Stubborn May crippled by Brexit monster

Greg Sheridan

It was entirely right that Britain’s Theresa May eventually had her leadership challenged. The only thing that was keeping her in office was the unbelievably precarious and uncertain nature of her government and her nation.

Her crisis is unique, and involves an astonishing degree of incompetence, but it is also repre­sentative of the wider crisis in Western politics, which is part — not to be too grand about it — of a malaise in Western civilisation.

Several elements of May’s dolour are common across many Western societies.

One is that the losing side in any big dispute never accepts the legitimacy of the other side’s victory. Another is the contempt of metropolitan elites for the democracy of the common people, which they see only as their ignorant prejudice. A third is the shocking loss of moral authority among all governments and most big institutions. The idea that no issue is ever resolved, even in the short term, is a debilitating feature of contemporary Western politics.

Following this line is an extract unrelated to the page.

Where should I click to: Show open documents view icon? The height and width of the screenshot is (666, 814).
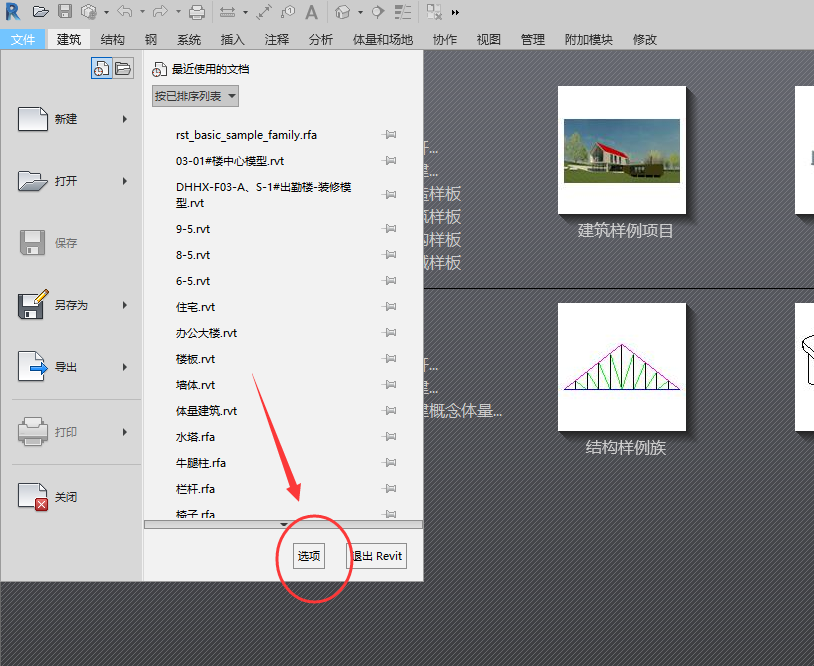(122, 68)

The British people have voted three times on Brexit. Once, in 2015, they rewarded David Cameron with a surprise parliamentary majority when he campaigned on a clear promise to hold an in-out, once-and-for-all referendum on Britain’s membership of the EU.

Then, in 2016, in the biggest vote for anything in British history, they voted 52-48 to leave — and this after a massive scare campaign in which every kind of doom was foretold if they voted that way.

Then at last year’s election the Conservatives and Labour both promised to honour the Brexit referendum and they won 82 per cent of the vote between them, whereas the pro-Remain, pro-EU Liberal Democrats got smashed.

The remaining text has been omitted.